- [Text shown]:
========

A caller script against an internal function looks like the Library
row — it's sample code and it runs. But the import reaches into
src/, not through a package boundary. Nothing outside this package
imports it. The real consumer already exists in the repo, and it ends
at a terminal or a socket or a window. Follow it there.
Show the feature — for reviewer eyes
Your Steps prove the change works. This is different: the one artifact a reviewer glances at to see what the feature looks like in use, without pulling the branch. They're not auditing your proof. They want to see it.
| Surface | Artifact |
|---|---|
| GUI | Screenshot — image file on disk, path in the report |
| TUI | Screenshot of the terminal. Render the pane capture to an image — the run-skill's driver should have a screenshot primitive; if not, tmux capture-pane -e → ANSI → image |
| Library / SDK | Code block: the sample code through the package boundary, and what it printed. The reviewer reads it like docs — "oh, that's how you use it" |
| Server / API | Code block: the one request that exercises the feature, and the response |
| File artifact / build / types | None — your Steps already show the line/field/output. Don't screenshot text. |
One frame. The picker with the new entry, the three lines of sample code and their output, the curl that gets the new field back. Not a flipbook — pick the shot that demonstrates it and stop.
Your Steps may contain this already. The distinction is placement: Steps carry every check you ran; this slot gets the one that shows the feature standing on its own.
Red flags — you're about to report wrong
Stop and reconsider if:
- Your PASS evidence is a code read. "The diff looks correct" is review, not verification. You haven't run anything.
- Your own report has a "couldn't verify" section and the thing in it is the PR's actual change. You wrote a BLOCKED report and stamped it PASS. "Verified what I could" means you verified the parts that don't need verifying. The verdict is BLOCKED.
- You ran tests — any tests — and called it verification. Unit, integration, "just the ones for this component," typecheck, lint. CI ran those when the PR opened. You've confirmed CI still works. Tests exercise code paths; you exercise the surface. The one exception: the diff touches only test files — then running them is the bar per DoD. Anything else in the diff, this flag stands.
- You ran the app but never hit the changed path.

========

- [Information shown]:
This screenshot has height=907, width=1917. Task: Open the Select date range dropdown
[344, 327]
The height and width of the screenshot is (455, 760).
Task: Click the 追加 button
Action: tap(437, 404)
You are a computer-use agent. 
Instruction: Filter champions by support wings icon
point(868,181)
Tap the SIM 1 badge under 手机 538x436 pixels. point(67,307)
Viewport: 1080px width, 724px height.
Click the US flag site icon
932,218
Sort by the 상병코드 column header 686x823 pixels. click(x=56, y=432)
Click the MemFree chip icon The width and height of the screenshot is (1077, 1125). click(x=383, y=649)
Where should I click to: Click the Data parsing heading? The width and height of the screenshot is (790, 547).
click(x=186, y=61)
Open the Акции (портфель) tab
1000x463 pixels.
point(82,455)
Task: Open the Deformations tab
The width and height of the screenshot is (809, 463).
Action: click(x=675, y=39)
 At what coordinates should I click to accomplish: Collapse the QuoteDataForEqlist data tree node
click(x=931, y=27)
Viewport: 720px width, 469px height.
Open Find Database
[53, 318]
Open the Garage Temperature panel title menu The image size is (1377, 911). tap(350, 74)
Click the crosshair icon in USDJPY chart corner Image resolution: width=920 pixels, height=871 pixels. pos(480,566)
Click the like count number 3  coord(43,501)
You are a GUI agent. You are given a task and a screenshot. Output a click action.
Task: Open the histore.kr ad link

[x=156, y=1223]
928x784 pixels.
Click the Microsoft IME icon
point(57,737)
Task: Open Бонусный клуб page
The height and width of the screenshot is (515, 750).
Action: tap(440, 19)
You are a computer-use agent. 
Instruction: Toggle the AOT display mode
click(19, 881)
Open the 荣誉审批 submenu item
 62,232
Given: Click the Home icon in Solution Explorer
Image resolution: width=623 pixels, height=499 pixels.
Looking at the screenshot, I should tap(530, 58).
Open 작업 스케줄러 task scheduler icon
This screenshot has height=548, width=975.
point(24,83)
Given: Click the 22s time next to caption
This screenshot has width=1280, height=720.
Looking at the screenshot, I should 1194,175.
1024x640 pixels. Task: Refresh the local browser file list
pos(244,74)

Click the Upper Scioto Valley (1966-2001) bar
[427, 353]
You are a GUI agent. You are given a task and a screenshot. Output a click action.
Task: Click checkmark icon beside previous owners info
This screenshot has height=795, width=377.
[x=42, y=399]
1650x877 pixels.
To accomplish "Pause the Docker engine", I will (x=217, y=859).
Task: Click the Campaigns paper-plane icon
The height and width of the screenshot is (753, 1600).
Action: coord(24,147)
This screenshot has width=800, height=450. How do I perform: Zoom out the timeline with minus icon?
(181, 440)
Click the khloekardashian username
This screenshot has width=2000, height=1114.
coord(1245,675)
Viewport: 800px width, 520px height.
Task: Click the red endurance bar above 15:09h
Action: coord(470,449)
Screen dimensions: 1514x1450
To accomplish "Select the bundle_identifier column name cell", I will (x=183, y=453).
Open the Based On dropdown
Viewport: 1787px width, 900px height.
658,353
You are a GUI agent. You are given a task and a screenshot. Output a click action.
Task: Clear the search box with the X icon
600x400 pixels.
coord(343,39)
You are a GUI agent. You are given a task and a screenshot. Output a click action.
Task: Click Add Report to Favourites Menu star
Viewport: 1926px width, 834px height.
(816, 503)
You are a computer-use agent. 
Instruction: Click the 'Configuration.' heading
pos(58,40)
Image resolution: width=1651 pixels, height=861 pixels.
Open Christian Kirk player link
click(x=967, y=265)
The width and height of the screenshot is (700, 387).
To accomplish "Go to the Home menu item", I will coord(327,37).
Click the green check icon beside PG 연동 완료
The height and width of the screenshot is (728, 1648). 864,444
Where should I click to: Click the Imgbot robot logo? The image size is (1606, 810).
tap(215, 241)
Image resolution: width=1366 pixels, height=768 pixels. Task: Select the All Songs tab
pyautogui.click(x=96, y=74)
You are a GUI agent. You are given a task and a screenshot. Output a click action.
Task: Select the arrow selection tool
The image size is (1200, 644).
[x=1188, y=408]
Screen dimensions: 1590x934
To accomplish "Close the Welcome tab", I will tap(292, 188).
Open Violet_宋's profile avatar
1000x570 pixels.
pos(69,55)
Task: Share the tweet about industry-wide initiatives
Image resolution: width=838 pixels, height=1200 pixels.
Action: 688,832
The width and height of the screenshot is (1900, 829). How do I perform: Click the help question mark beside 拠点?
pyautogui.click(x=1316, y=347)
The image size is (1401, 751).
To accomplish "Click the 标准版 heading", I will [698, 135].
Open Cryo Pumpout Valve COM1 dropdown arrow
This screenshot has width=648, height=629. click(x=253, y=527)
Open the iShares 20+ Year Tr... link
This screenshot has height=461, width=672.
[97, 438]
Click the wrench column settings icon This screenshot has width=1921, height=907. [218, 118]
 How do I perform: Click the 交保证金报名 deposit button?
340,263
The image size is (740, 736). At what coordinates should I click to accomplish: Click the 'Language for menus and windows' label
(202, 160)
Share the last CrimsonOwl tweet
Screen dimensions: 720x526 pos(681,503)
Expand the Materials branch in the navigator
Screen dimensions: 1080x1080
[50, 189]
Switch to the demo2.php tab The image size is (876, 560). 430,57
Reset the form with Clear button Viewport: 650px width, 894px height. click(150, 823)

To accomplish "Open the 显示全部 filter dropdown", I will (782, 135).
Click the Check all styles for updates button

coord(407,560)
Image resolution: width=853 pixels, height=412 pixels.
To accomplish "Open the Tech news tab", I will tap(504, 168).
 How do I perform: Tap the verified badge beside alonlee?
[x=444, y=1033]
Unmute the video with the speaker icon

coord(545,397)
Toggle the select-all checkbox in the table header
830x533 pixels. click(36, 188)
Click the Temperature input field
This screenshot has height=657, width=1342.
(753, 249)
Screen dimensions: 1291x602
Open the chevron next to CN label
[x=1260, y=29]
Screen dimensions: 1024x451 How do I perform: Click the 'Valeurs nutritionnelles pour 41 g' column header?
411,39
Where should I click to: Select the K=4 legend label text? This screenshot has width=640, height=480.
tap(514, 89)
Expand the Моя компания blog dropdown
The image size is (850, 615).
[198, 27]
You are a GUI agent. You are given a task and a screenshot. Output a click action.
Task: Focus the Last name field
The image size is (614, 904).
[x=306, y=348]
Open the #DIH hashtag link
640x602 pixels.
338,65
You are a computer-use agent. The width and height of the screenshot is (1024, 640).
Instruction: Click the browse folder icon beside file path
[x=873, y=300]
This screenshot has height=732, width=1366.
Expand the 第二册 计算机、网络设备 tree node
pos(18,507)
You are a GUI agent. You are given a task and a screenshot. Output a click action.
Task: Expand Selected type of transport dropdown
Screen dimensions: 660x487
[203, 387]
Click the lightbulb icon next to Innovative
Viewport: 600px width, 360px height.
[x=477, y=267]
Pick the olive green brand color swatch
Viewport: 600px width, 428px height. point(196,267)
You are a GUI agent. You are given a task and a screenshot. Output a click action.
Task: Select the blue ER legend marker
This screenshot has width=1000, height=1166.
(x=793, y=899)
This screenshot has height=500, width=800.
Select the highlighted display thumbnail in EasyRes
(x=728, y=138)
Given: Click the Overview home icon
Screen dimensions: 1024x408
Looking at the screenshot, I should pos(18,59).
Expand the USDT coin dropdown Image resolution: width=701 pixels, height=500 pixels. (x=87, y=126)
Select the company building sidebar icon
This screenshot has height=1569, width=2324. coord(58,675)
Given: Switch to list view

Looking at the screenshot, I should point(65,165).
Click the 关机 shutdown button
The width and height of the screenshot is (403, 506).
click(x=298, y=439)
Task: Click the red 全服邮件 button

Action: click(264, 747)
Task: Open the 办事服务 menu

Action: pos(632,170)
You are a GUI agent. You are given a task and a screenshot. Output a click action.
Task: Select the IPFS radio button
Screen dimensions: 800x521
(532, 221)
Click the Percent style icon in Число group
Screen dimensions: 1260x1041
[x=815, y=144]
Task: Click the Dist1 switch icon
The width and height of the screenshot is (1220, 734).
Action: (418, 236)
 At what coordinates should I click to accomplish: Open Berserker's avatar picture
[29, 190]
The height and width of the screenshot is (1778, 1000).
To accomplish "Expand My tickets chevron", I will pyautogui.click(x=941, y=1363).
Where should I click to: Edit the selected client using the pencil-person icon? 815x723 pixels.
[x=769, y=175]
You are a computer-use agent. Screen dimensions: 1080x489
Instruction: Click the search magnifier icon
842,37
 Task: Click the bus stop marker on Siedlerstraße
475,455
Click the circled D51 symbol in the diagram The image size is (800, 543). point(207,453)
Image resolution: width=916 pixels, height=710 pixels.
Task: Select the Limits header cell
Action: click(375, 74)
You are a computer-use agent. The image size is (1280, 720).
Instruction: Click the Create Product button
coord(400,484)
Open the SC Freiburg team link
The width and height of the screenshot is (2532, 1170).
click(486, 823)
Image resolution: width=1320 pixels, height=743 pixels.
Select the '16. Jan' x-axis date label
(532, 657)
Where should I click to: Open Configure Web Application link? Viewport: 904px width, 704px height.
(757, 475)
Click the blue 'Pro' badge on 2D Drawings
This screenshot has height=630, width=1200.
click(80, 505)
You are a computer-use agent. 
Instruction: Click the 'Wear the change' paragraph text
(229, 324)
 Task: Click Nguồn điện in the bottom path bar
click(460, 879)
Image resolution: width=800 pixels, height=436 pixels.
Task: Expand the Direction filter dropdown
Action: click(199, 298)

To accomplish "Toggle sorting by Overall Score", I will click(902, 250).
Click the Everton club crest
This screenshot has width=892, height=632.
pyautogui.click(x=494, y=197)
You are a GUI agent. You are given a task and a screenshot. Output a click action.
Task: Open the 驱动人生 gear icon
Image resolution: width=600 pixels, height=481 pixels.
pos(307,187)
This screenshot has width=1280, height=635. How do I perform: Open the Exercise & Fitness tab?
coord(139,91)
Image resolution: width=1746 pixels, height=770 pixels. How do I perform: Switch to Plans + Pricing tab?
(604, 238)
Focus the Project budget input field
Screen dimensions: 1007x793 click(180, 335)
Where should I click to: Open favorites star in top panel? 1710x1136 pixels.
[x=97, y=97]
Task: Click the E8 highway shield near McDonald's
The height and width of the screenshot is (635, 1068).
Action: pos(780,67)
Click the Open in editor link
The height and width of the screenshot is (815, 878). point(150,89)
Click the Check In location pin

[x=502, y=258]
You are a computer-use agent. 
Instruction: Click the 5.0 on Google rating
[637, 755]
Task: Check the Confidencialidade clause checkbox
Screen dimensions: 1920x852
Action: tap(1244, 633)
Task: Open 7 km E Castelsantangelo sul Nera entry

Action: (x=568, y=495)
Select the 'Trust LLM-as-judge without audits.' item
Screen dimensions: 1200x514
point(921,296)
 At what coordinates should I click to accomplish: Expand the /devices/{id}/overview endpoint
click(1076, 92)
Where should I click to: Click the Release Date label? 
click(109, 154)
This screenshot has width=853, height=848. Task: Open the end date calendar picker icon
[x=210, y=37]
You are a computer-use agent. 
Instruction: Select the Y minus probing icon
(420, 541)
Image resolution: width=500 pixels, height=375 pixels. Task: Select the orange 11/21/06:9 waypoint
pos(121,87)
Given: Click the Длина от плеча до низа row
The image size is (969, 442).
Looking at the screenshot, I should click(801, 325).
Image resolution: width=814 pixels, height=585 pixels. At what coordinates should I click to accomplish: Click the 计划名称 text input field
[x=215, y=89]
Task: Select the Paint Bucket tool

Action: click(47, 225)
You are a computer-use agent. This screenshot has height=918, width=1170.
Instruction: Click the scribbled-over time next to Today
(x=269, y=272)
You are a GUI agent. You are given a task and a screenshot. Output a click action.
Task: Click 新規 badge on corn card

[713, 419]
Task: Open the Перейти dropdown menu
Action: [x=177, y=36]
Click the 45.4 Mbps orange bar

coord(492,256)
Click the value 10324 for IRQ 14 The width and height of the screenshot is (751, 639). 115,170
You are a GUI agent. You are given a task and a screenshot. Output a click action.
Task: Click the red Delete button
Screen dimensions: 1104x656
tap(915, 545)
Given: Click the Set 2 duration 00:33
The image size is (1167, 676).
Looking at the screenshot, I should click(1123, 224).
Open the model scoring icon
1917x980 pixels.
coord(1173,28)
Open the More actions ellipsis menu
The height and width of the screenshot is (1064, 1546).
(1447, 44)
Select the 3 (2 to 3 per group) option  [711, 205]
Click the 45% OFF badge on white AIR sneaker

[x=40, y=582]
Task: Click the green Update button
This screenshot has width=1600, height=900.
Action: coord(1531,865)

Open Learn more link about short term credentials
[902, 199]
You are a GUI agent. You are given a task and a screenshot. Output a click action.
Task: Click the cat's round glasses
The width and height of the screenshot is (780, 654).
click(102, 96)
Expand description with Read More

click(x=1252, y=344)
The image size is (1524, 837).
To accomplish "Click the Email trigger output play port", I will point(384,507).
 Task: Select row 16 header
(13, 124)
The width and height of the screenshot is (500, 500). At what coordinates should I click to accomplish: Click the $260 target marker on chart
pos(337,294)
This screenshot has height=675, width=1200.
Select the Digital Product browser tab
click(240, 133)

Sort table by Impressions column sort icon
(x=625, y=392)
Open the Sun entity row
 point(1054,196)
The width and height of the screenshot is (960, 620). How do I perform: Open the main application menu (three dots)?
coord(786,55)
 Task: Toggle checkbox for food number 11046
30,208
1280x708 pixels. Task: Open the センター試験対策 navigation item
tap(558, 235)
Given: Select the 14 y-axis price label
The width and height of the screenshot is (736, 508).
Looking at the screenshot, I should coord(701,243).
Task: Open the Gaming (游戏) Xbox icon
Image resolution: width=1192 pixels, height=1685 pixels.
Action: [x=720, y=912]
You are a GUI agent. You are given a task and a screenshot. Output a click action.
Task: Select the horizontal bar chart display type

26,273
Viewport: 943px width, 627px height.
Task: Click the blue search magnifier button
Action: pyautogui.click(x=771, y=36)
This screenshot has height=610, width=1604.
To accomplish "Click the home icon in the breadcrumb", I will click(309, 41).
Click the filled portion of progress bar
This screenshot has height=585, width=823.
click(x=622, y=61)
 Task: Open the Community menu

========

- [Questions]:
1. Answer these from the verification guide:
(a) What artifact does it call for when the surface is a TUI?
(b) What verdict applies when a report's "couldn't verify" section holds the PR's actual change?
(c) When does running tests count as the bar?
2. Can you carry the verification guide forward from its last red flag, in the same style?
The records have nothing to do with the verification guide.

- [Results by task]:
1.
(a) A screenshot of the terminal, made by rendering the pane capture to an image.
(b) BLOCKED.
(c) When the diff touches only test files.

2.
npm startsucceeded, you clicked around — but did the lines in the diff execute? If you can't answer yes with evidence, you verified the app still launches, not that the change works. - Runtime change, no captured output. Where's the stdout? The screenshot? The curl response?
- "Should work" / "looks right" / "seems fine" in the report. Those are code-review words. A verifier says "I did X, observed Y."
- You reported BLOCKED because the app was annoying to run, not
because the change is genuinely unobservable. Annoying-to-run is
what
/run-skill-generatoris for. - You invented a claim the diff doesn't support and then verified your invention. If the diff is opaque, say so; don't confabulate a purpose and pass yourself on it.
- Your Steps are all
node caller.ts → <value> ✅. Every step green, nothing launched. You tested the caller script. A thorough one, maybe — but the app is still a hypothesis. - Your Method says "the function output IS the observable surface." You reasoned your way out of running the app. The reason to run isn't to re-check the function — it's to find out where your reasoning is wrong.
Honesty over optimism
When in doubt, FAIL. A false PASS ships a broken change. A false FAIL costs one more look from a human. The asymmetry is obvious.
"Almost works" is FAIL. "Works but something unrelated looks off" is FAIL with a note.
Ambiguous output is FAIL. Don't interpret. If you can't tell from the captured output whether it passed, the check was too loose — tighten it and run again. If you can't tighten it, FAIL with the raw output attached so a human reads it instead of you guessing.
You're the last thing between the change and production. Act like it.